Fireclay Caverns are located in the heritage-listed Mount Morgan Mine site in Queensland, Australia.

The Fireclay Caverns were excavated by the Mount Morgan Mine to provide clay for its brickworks resulting in very large openings that measure between 4–12 metres in height from the cave floor. Excavation of the caverns ceased when the mine brickworks were decommissioned in the early 1900s. Erosion revealed dinosaur footprints (preserved as infills) being discovered in 1954. To date, nine different ceiling sections of the Fireclay Caverns have been recognised as containing dinosaur footprints. These have been dated to the Early Jurassic (Sinemurian) ~195 million years ago. Walkways and stairs had been constructed in 2010 to provide access to the dinosaur footprints  as part of the mine site tours.
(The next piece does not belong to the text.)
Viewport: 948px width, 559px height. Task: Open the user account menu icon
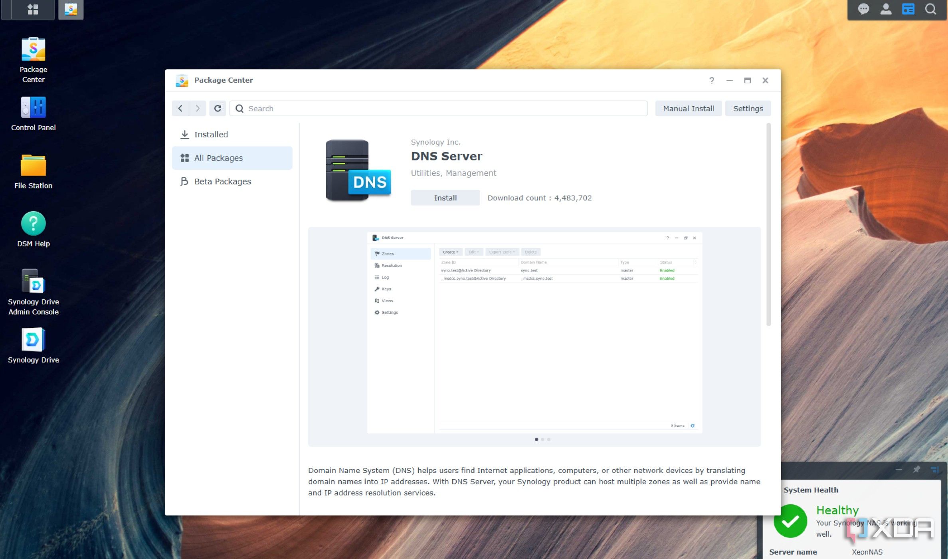click(886, 9)
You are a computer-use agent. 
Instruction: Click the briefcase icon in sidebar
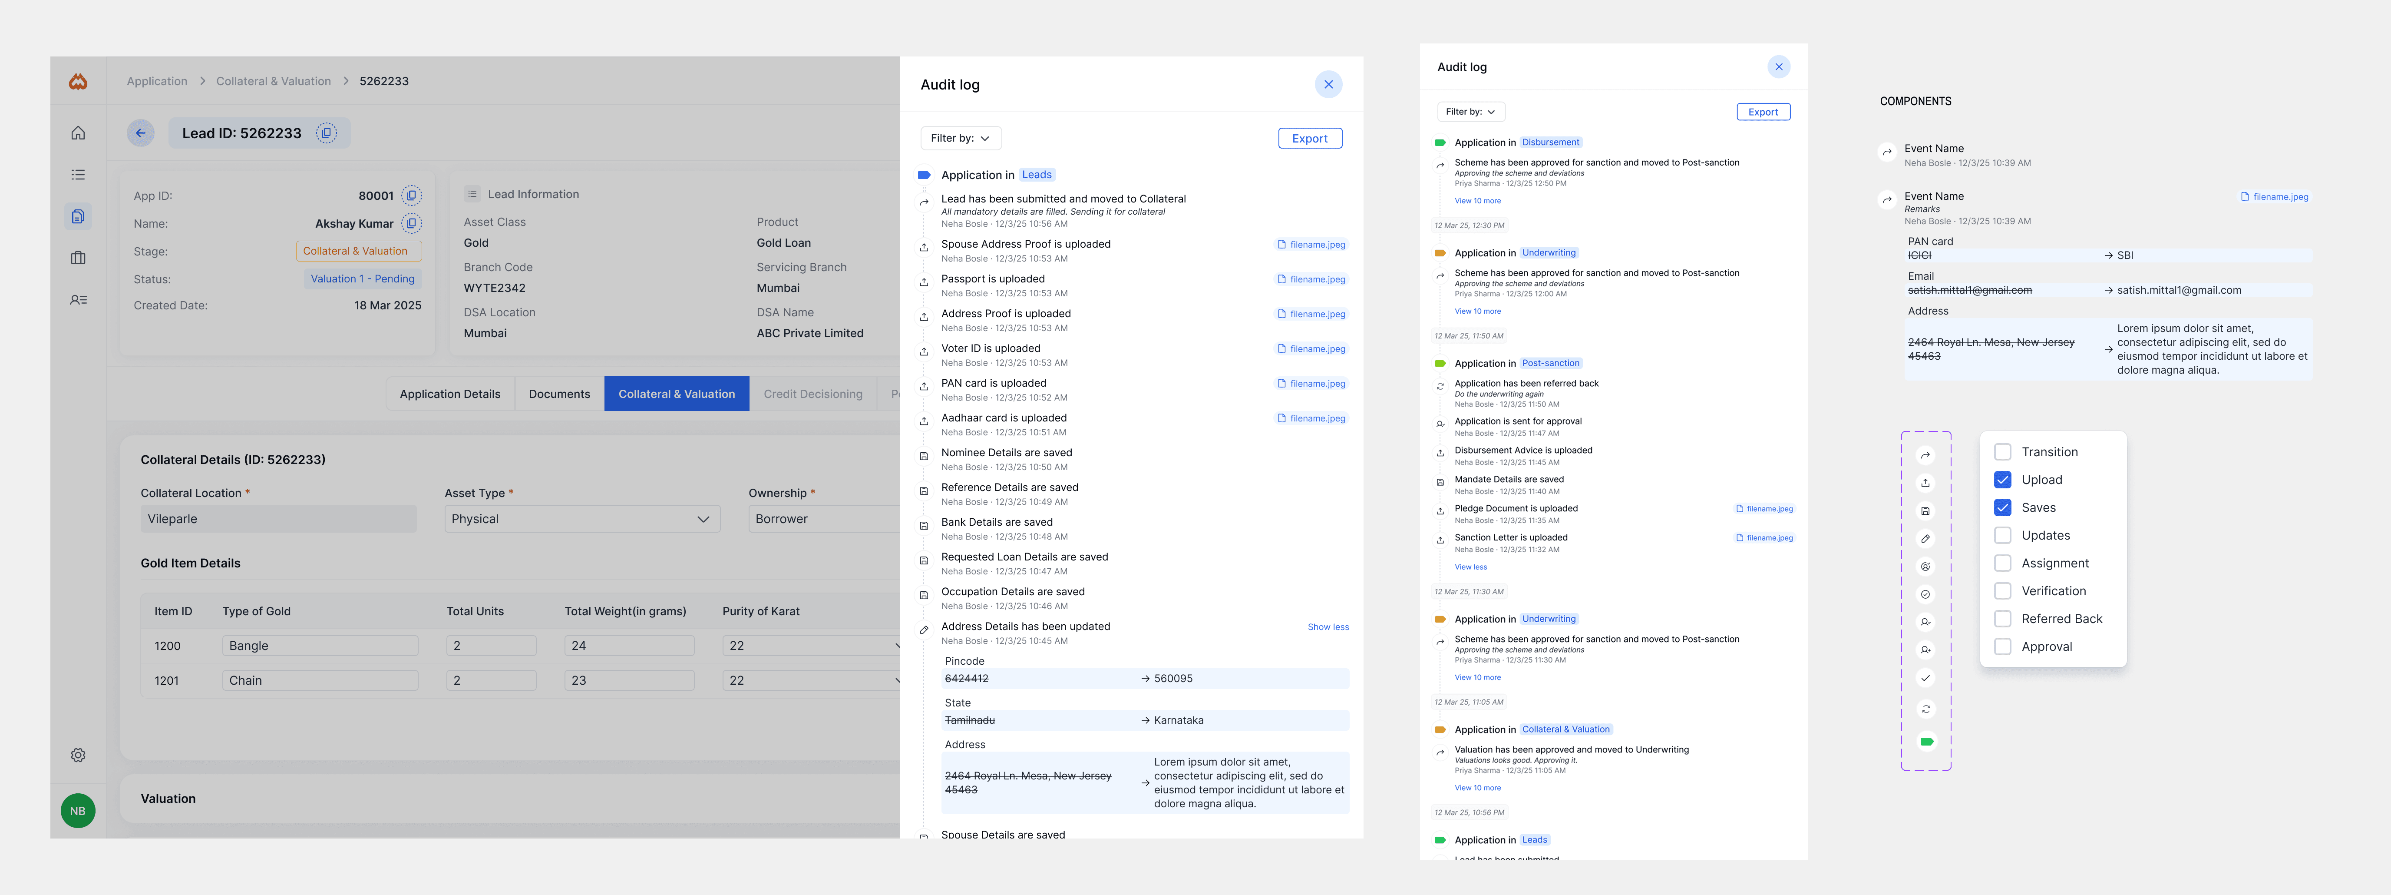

The site was closed to access in 2011 due to ceiling erosion posing a significant risk to public safety.

History 
The Fireclay Caverns were excavated to supply clay to brickworks of the Mount Morgan Mine. Clay was mined from within the caverns by pick and shovel, then transferred by underground rail to a brickworks lower in the Mount Morgan Mine site. Excavation from the caverns ceased when their clay was no longer required by the mine.

Dinosaur footprints
After cavern excavations ceased, clay progressively fell from the cavern ceilings, revealing rock ceilings above. In 1953, HRE Staines, a Mount Morgan Limited geologist, identified dinosaur footprints in the rock ceilings. Over 300 such footprints have been identified on the cavern ceilings dated to the Early Jurassic (Sinemurian) ~195 million years ago.

Bent-wing bat colony 
After cavern excavations ceased, a colony of bent-wing bats began inhabiting the caverns. The sections of the caverns containing the bats are inaccessible to protect the bat habitat.